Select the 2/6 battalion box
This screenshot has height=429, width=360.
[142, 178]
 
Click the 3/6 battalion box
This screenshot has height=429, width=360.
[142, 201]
■ ■ ■
Set exercise: Starting at the line with "Click the 3/6 battalion box" and ending at the close of the records, write those lines out again with "battalion box" swapped for "unit box" and nothing else altered.

Solution to this task:
Click the 3/6 unit box
This screenshot has height=429, width=360.
[142, 201]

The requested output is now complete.